A la moitié du bouquin j’arrive à la conclusion que le type est un mégalo doublé d’un mythomane :
Il fait partie des 5 artistes les plus samplés au monde ; c’est l’inventeur du mot « disco »; Barclay le signe direct après l’avoir vu faire la manche à la batterie à Saint-Tropez ; avec Kongas, il remplit à les en faire exploser les bars et les boîtes de Saint-Tropez, etc.
A à peine 20 ans, il créé le magasin Import Music, dans le plus grand centre commercial d'Europe de l’époque, Belle-Epine (à Thiais en région parisienne), il monte son label et fait presser 5000 albums à Londres, pour les vendre dans son magasin et en porte-à-porte. Il ouvre encore d’autres points de vente et vend à d’autres magasins comme Champs Disques (qui allait devenir Nuggets il me semble).

■ ■ ■

Tâche demandée ▸
Recopiez mot pour mot l'intégralité de l'extrait sur ce batteur. Appuyez-vous uniquement sur l'extrait.

■ ■ ■

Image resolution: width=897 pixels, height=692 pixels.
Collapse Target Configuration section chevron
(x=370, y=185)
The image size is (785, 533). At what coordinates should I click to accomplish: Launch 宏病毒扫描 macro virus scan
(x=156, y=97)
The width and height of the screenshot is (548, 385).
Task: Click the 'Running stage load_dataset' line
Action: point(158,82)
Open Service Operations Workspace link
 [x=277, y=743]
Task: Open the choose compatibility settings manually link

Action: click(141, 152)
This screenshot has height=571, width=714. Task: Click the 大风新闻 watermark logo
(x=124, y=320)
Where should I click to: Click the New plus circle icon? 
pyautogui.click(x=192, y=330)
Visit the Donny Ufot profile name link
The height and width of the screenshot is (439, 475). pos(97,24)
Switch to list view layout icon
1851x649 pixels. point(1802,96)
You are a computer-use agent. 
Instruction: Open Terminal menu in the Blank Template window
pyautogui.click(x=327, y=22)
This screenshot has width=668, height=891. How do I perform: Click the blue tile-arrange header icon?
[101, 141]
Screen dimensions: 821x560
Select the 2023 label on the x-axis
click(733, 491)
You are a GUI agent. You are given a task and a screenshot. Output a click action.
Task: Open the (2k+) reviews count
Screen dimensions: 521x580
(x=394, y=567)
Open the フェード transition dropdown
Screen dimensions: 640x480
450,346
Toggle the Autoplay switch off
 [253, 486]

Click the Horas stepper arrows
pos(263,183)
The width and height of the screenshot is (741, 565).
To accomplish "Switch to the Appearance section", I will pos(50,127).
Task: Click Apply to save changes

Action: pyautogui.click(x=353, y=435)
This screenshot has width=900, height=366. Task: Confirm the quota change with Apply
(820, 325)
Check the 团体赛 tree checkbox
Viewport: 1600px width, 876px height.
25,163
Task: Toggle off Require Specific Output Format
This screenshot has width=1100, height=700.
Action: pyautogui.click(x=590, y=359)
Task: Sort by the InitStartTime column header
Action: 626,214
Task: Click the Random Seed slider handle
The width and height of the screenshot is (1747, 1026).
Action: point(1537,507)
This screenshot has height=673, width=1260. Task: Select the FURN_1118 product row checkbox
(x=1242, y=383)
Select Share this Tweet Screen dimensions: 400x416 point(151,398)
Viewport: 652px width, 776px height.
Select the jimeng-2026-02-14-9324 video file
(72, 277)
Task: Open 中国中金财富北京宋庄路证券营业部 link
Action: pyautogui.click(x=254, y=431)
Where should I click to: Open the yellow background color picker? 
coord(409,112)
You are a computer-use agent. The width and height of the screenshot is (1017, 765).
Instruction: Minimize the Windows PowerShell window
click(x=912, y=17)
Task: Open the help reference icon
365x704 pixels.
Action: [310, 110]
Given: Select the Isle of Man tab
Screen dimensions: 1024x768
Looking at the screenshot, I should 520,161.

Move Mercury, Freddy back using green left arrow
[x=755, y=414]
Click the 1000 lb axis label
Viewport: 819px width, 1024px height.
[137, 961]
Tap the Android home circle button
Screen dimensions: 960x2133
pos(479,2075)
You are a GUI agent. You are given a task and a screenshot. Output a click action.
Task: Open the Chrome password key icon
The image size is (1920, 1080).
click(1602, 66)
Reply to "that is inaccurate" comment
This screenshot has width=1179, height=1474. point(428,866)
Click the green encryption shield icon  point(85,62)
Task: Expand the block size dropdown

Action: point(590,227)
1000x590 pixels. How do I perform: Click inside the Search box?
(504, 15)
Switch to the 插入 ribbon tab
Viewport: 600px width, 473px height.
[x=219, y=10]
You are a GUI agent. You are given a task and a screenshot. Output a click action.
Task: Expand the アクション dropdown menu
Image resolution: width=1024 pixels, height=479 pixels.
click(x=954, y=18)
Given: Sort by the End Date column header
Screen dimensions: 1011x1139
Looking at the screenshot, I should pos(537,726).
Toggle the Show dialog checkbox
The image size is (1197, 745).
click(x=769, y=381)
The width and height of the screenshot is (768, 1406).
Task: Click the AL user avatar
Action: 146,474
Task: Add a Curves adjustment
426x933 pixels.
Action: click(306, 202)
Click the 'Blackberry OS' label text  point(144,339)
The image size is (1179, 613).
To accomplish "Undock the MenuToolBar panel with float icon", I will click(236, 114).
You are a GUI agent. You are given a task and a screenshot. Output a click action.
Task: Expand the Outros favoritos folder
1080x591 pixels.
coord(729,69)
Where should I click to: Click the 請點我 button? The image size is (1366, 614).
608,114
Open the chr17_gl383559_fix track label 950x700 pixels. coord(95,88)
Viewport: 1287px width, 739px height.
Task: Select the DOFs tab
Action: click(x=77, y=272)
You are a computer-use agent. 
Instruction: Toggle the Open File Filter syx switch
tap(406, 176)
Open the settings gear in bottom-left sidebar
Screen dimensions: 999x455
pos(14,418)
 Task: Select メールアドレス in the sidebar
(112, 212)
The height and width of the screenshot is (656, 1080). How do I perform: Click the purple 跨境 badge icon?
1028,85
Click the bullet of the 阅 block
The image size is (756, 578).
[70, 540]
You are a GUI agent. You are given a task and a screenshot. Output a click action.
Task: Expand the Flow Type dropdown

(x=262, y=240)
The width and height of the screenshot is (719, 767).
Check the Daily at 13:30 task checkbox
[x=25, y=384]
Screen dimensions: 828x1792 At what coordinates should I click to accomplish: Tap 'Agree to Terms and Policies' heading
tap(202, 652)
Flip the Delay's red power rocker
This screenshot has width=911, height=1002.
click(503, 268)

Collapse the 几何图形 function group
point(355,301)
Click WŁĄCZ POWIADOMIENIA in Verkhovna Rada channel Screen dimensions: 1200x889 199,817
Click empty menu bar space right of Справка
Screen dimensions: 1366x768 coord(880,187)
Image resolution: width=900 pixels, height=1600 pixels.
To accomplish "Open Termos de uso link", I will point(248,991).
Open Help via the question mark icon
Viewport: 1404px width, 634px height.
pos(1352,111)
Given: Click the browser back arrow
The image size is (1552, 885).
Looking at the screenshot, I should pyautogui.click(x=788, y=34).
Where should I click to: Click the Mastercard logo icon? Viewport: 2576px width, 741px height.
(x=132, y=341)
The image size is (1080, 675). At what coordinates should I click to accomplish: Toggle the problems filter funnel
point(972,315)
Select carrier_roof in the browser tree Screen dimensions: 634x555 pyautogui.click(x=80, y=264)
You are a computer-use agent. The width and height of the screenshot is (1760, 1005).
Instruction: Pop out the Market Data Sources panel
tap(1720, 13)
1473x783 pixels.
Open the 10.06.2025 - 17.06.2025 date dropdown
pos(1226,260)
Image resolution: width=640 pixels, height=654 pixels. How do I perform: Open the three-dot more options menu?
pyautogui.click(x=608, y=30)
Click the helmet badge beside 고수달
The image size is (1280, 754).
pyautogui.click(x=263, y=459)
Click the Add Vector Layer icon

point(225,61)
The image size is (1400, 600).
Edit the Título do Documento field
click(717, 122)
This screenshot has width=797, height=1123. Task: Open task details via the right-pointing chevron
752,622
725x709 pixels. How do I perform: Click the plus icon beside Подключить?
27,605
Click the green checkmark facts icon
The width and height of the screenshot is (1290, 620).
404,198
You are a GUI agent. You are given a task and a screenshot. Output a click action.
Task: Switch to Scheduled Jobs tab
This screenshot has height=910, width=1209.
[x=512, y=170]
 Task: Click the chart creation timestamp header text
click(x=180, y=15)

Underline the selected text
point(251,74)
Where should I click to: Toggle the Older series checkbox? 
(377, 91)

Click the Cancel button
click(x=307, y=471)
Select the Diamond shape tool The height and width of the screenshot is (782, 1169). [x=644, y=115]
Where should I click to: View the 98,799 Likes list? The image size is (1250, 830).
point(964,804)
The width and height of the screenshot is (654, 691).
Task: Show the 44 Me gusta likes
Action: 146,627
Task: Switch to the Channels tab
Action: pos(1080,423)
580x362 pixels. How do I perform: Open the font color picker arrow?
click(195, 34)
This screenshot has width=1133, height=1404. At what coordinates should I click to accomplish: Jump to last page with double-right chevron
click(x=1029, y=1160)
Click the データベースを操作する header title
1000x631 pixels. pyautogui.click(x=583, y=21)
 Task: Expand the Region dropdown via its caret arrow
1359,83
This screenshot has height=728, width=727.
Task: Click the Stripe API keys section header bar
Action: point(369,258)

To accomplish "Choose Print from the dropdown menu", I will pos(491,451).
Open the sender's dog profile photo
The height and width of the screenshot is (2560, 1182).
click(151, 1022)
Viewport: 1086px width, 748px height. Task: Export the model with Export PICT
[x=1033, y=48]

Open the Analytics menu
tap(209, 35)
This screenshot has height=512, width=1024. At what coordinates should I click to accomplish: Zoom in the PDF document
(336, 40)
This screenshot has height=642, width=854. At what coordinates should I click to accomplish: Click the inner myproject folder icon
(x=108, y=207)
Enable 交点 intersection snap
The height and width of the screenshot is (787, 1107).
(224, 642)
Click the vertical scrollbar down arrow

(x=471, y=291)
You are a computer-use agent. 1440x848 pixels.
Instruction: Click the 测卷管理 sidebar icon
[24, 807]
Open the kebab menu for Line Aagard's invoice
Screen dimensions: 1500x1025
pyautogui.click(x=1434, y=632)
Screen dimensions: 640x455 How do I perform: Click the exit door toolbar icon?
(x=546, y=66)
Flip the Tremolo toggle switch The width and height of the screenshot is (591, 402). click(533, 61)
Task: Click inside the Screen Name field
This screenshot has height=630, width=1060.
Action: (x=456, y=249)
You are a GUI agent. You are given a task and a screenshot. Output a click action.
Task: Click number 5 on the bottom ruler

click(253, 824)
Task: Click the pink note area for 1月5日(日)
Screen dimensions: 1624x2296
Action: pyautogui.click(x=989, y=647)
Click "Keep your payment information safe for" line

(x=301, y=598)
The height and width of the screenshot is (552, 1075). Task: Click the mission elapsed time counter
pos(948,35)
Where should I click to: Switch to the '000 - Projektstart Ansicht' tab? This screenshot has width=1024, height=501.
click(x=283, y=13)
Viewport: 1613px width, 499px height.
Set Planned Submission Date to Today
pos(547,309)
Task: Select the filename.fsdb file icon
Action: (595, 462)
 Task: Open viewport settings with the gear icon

■ ■ ■

Réponse attendue ▸
A la moitié du bouquin j’arrive à la conclusion que le type est un mégalo doublé d’un mythomane :
Il fait partie des 5 artistes les plus samplés au monde ; c’est l’inventeur du mot « disco »; Barclay le signe direct après l’avoir vu faire la manche à la batterie à Saint-Tropez ; avec Kongas, il remplit à les en faire exploser les bars et les boîtes de Saint-Tropez, etc.
A à peine 20 ans, il créé le magasin Import Music, dans le plus grand centre commercial d'Europe de l’époque, Belle-Epine (à Thiais en région parisienne), il monte son label et fait presser 5000 albums à Londres, pour les vendre dans son magasin et en porte-à-porte. Il ouvre encore d’autres points de vente et vend à d’autres magasins comme Champs Disques (qui allait devenir Nuggets il me semble).